* WHAT THE TASK REQUIRES
Gather every line in the records below that contains the word "computer".
========================================
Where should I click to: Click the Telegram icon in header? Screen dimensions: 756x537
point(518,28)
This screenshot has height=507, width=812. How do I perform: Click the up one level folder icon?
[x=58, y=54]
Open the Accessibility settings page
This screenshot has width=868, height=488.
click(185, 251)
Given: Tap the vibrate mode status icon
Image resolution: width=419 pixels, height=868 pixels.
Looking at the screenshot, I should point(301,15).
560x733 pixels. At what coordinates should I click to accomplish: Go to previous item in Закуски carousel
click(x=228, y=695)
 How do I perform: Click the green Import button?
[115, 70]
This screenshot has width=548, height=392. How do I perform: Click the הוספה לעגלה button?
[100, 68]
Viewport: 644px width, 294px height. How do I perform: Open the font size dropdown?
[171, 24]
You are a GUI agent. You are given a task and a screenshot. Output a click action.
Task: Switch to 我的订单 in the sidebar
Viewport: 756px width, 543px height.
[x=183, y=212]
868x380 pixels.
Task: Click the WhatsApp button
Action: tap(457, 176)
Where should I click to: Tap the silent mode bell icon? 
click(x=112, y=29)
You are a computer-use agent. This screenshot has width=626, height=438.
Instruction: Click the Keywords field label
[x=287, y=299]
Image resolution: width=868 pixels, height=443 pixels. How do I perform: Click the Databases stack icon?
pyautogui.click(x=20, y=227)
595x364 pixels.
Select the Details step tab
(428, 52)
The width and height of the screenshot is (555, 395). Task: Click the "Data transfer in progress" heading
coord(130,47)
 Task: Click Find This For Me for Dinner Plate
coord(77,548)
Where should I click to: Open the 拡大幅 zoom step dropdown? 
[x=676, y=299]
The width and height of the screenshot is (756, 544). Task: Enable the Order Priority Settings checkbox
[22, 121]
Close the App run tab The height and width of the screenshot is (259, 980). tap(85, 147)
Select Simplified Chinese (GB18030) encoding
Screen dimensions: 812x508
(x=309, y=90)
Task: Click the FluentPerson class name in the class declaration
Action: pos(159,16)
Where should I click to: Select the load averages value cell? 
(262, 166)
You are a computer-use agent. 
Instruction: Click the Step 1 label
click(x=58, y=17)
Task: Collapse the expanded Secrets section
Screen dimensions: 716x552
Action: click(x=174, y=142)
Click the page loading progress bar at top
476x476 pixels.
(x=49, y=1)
========================================
* YOUR RESPONSE
You are a computer-use agent. This screenshot has width=626, height=438.
You are a computer-use agent. 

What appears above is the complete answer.